Collected data entries
+-------+

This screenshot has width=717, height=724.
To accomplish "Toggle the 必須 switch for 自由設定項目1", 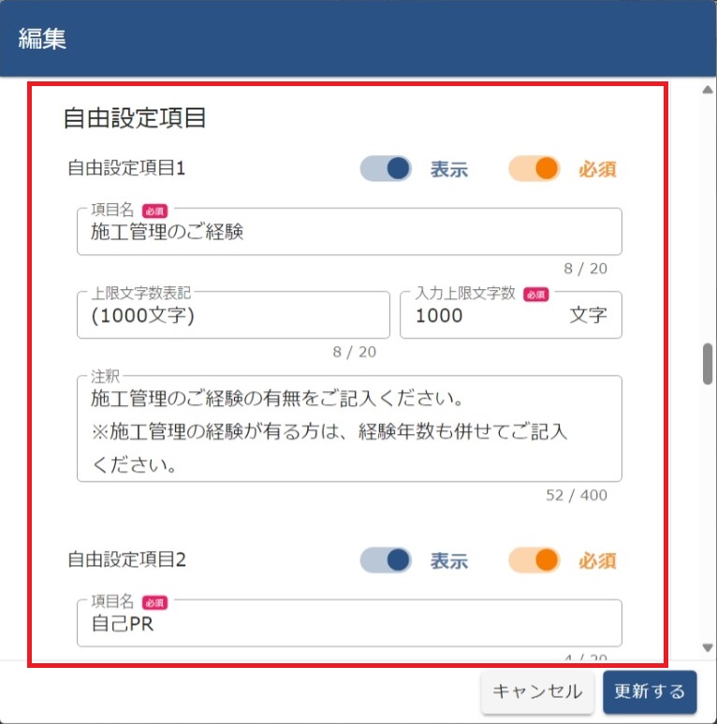I will tap(534, 169).
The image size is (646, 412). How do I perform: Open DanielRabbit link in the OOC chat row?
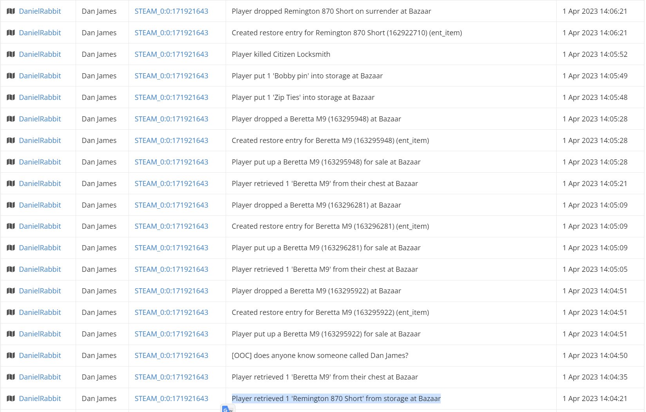pos(40,355)
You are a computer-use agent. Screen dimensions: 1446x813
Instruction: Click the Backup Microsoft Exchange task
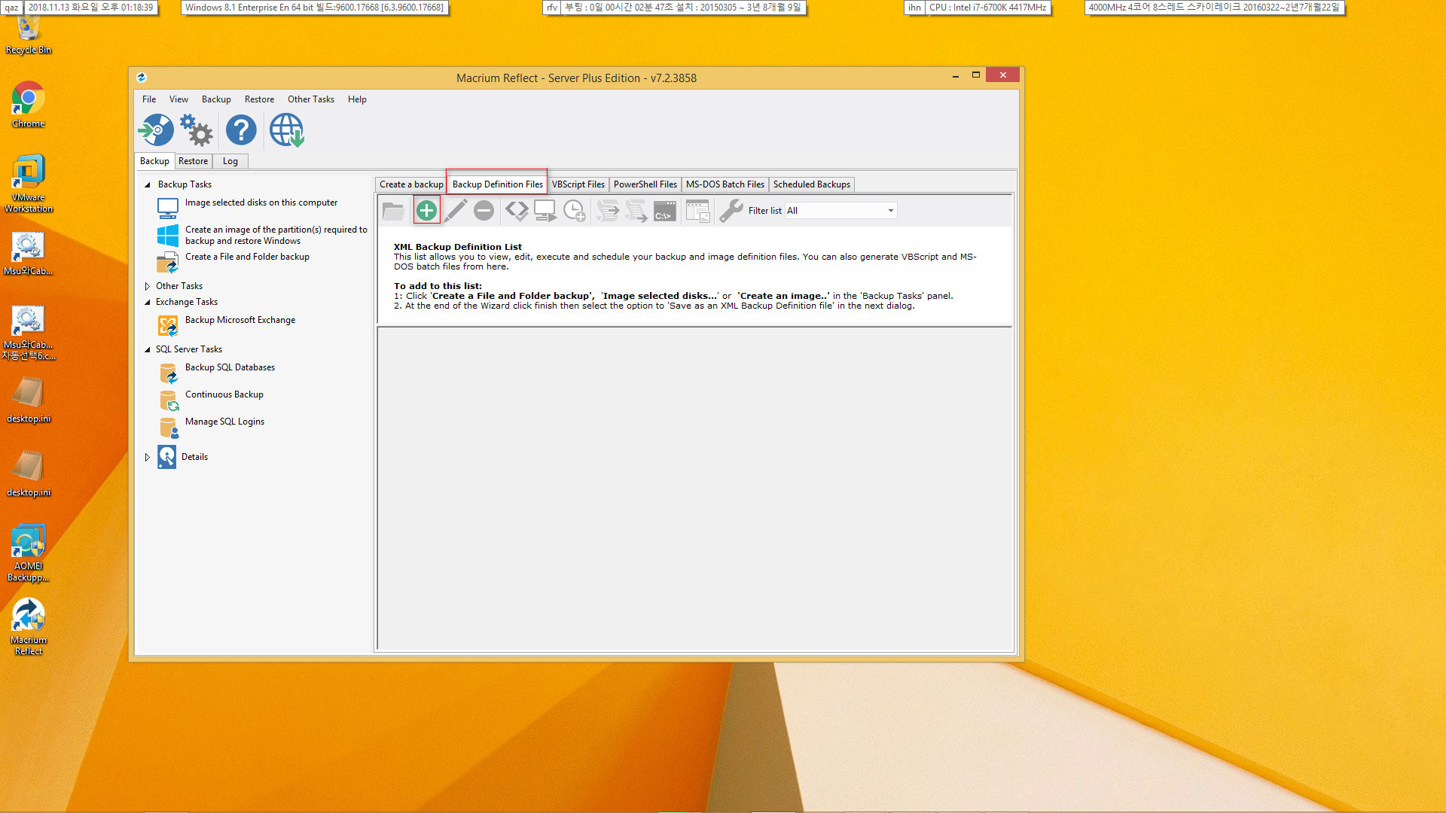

+-------+

Exercise details
Write out again the lines from the one with "The image size" through the end of the records exactly, without any of the pictures.

Answer section
The image size is (646, 412). How do I perform: Open DanielRabbit link in the OOC chat row?
pos(40,355)
You are a computer-use agent. Screen dimensions: 1446x813
Instruction: Click the Backup Microsoft Exchange task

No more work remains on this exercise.